= EXTRACT PROVIDED =

-.-.-

Two months in, Bradstock says the Gospers Mountain is a monster, “just unimaginably big” and near impossible to contain unless there is substantial rain.
NSW Rural Fire Service crews fight the Gospers Mountain Fire at Bilpin, NSW.
Photograph: Dan Himbrechts/AAP
Have the areas destroyed this year burned before?
Some certainly have, but this season has also seen the loss of rainforests, wet eucalypt forests, dried-out swamps and banana plantations that do not usually burn because they are too wet.
Damage to the Gondwana rainforests in 40 reserves between Brisbane and Newcastle prompted the Unesco world heritage centre to last month express their concern to Australian authorities. The reserves include the largest areas of subtropical rainforest on the planet, some warm temperate rainforest and nearly all the world’s Antarctic beech cool temperate rainforest. They are considered a living link to the vegetation that covered the southern supercontinent Gondwana before it broke up about 180m years ago.
There are also fears critically endangered Wollemi pines have burned in the fires tearing through the Blue Mountains. They were thought extinct until discovered by bushwalkers in 1994. Their whereabouts had been kept secret from the public to keep them safe.
What about the smoke?
Authorities say the smoke that has smothered Sydney, Canberra and other centres and towns in recent weeks has produced pollution up to 11 times greater than the hazardous level for human health. In Sydney, the air pollution has been hazardous for at least 30 days.

-.-.-

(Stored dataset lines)

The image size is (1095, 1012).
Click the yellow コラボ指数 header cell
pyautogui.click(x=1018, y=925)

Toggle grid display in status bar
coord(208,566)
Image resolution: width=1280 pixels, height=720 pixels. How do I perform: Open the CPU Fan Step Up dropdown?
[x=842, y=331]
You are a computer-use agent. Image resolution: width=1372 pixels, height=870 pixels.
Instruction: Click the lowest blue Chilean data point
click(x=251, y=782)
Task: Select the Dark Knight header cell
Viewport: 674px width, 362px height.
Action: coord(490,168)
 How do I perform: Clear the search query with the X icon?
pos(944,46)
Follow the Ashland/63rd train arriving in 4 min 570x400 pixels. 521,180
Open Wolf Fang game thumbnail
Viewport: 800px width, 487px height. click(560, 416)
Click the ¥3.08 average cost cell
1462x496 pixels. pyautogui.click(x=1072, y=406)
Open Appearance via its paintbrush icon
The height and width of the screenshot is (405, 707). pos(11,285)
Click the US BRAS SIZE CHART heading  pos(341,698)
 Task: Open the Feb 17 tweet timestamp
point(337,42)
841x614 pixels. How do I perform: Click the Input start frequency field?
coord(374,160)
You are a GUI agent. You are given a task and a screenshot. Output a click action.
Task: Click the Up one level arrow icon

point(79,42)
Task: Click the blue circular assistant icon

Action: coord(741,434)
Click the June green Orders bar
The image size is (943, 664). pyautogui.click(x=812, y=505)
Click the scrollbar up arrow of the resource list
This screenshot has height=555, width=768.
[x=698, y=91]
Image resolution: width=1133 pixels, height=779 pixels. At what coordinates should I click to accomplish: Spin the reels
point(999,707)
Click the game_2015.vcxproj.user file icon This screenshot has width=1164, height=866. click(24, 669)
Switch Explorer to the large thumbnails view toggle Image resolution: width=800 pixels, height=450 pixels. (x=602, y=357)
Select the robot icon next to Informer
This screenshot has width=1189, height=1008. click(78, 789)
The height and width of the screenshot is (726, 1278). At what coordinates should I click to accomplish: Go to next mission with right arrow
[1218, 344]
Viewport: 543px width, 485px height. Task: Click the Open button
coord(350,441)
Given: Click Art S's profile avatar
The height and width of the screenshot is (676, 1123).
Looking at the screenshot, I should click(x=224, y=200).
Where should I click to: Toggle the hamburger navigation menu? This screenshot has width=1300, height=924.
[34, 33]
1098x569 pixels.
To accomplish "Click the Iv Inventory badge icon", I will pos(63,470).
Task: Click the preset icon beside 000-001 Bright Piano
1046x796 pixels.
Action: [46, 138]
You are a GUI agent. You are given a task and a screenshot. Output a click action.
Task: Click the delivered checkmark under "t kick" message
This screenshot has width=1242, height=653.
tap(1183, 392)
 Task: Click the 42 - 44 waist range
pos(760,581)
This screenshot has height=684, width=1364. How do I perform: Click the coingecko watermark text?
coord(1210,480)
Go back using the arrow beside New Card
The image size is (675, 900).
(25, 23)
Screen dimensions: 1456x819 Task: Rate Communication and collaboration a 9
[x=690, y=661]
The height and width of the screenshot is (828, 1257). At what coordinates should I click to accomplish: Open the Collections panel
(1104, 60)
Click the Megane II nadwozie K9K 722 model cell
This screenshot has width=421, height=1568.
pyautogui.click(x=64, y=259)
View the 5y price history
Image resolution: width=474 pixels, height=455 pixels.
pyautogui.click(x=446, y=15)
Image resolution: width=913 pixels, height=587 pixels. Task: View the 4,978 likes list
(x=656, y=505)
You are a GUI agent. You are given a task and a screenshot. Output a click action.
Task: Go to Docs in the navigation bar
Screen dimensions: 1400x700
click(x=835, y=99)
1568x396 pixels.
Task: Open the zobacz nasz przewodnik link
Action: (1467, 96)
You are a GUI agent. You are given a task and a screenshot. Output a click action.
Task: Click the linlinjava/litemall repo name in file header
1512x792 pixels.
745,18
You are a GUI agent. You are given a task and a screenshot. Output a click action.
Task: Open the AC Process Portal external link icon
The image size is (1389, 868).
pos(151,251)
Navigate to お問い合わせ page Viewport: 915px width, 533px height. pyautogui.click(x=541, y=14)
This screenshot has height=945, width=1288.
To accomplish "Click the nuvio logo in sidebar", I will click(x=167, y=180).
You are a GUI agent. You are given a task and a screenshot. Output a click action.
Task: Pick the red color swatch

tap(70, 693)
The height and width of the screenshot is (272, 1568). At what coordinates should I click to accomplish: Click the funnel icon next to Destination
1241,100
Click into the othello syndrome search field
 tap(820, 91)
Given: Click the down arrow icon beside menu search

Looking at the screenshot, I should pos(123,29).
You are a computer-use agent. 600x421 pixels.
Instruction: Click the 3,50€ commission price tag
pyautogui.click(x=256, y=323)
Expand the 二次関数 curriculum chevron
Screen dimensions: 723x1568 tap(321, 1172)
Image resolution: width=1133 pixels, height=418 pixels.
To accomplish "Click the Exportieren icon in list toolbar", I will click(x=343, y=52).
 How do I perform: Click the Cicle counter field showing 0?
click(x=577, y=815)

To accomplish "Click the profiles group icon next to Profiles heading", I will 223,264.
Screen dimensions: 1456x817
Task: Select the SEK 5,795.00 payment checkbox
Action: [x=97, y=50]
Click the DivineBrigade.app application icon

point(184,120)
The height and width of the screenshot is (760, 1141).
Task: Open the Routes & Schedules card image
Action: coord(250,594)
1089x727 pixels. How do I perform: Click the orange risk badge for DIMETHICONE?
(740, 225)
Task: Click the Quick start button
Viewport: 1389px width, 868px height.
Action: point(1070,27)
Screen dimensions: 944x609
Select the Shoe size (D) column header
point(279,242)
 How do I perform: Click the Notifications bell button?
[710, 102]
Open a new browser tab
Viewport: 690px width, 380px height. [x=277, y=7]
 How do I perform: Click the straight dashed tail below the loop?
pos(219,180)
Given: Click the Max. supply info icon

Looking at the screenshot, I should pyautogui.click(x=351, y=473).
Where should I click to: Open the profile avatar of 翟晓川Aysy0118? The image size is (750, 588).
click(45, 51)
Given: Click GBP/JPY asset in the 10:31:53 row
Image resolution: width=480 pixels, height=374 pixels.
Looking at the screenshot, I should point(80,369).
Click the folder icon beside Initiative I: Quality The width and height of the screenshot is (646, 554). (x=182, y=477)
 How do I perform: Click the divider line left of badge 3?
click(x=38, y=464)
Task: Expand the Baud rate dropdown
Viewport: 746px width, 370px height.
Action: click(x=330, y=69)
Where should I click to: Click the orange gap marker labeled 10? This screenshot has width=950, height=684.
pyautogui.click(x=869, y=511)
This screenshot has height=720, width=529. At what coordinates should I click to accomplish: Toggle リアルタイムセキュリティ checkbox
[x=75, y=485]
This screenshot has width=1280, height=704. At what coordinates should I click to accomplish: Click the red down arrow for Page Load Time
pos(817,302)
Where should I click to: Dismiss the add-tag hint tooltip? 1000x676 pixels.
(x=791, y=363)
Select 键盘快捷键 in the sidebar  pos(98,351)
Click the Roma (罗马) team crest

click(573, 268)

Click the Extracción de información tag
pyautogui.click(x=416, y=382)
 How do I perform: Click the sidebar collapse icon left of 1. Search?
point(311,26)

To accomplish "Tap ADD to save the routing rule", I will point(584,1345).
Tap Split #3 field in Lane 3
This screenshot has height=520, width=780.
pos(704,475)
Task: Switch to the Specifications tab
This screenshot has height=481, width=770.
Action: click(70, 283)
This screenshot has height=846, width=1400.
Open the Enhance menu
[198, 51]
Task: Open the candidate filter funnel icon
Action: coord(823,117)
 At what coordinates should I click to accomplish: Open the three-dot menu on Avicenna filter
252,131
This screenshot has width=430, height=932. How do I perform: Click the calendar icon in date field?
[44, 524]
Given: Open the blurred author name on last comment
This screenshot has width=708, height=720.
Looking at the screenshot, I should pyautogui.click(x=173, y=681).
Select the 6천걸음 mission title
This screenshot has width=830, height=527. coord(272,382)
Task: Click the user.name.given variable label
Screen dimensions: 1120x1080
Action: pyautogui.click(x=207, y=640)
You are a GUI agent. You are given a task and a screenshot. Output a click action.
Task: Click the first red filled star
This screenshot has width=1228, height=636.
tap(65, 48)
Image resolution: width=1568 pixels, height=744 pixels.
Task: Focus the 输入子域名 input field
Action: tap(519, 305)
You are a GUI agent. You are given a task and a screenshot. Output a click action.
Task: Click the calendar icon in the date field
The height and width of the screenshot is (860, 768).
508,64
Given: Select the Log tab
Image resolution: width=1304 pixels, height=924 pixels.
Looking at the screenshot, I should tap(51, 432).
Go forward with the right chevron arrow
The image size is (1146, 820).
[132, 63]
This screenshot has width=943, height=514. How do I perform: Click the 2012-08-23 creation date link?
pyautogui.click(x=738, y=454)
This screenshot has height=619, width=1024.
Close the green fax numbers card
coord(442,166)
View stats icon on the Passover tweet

-.-.-

= EXERCISE 1 =
Which types of land that don't usually burn because they are too wet does the bushfire extract say were lost this season? List them all.
= EXERCISE 2 =
According to the bushfire extract, in what year did bushwalkers discover the Wollemi pines?
= EXERCISE 3 =
Transcribe the part of the bushfire extract that begins with the words "NSW Rural Fire" and ends after the words "year burned before?".
Rely only on the bushfire extract.

= PROBLEM SOLUTION 1 =
Rainforests, wet eucalypt forests, dried-out swamps, and banana plantations.

= PROBLEM SOLUTION 2 =
1994.

= PROBLEM SOLUTION 3 =
NSW Rural Fire Service crews fight the Gospers Mountain Fire at Bilpin, NSW.
Photograph: Dan Himbrechts/AAP
Have the areas destroyed this year burned before?